Ja, ich habe mich dort immer zu Hause gefühlt. Umso mehr, weil ich als Fotografin eher schüchtern bin. Fotografen müssen eigentlich beherzter sein, was die Jagd nach Bildern betrifft. Aber das LCB war nun einmal mein Revier, alle wussten, da ist die Renate, die fotografiert, sie darf das, sie soll das. Dort hatte ich auch nie Probleme, auf Autoren zuzugehen. Auf Buchmessen sah das ganz anders aus.

Zum LCB sind Sie durch Ihren Mann Walter Höllerer gekommen, der das Haus 1963 begründet hat. Wie wichtig war ihm Ihre Arbeit als Fotografin? Haben Sie sich als Einheit im Literaturbetrieb betrachtet?

Überhaupt nicht. Obwohl, wir haben ja etliche Bücher zusammen gemacht, er die Texte, ich die Fotos. Aber eher unabhängig voneinander. Walter Höllerer war meinen Fotos gegenüber ganz kritiklos, er fand alles schön, während ich mir manchmal Kritik von ihm gewünscht hätte. Doch natürlich hätte ich viele Fotos ohne ihn gar nicht. Eigentlich alle, denn ohne ihn wäre ich gar nicht bei den Autoren gelandet.

500 Fotos sind in dem Buch. War es schwer, sie auszuwählen?

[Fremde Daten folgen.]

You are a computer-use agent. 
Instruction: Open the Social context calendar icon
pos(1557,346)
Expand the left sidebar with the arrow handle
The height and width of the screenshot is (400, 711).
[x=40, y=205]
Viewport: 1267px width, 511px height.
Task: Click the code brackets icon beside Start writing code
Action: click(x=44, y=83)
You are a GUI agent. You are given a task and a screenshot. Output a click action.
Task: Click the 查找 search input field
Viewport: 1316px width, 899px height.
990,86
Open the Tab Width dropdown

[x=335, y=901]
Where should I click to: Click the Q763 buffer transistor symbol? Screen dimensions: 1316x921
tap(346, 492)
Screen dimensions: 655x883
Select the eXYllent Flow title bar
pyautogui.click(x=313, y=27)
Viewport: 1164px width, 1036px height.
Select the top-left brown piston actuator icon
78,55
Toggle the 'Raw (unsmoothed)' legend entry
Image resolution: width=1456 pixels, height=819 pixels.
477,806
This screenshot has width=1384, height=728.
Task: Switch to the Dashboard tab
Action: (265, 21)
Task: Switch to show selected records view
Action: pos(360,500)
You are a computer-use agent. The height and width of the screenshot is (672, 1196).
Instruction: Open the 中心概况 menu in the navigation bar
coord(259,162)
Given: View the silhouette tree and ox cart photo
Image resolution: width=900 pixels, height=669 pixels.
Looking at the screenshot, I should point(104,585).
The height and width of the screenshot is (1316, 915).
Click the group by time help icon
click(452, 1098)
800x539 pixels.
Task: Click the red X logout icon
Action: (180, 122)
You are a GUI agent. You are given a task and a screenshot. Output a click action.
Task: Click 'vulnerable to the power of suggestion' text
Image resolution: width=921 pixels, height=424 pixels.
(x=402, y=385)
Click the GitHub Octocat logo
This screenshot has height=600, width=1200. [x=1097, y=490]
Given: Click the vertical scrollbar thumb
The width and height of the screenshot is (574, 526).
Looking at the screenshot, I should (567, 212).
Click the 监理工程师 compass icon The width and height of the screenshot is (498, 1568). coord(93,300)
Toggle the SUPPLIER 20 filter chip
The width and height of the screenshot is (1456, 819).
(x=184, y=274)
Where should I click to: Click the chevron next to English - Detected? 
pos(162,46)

Das habe ich zum Glück nicht allein machen müssen. Der Lyriker Dieter M. Gräf, der auch den Anstoß zu diesem Buch gab, hat mit mir zusammen die Fotos gesichtet und dann haben wir in insgesamt 17 oder 18 Zusammenkünften die einzelnen Seiten komponiert. Gut, dass wir von Anfang an die Einteilung in Dekaden gewählt hatten, so konnten wir ein Jahrzehnt nach dem anderen nach Fotos durchsuchen. Natürlich hatten die berühmten Schriftsteller Vorrang, aber ansonsten war die Auswahl von der Güte und Interessantheit eines Fotos abhängig. Es sollte ein spielerisches und unterhaltsames Buch werden. Ist es doch auch geworden, wie ich den ersten Reaktionen entnehme.

Das Gespräch führte Cornelia Geißler.

Renate von Mangoldt: Autoren. Fotografien 1963– 2012. Steidl, Göttingen 2013. 544 S., 38 Euro.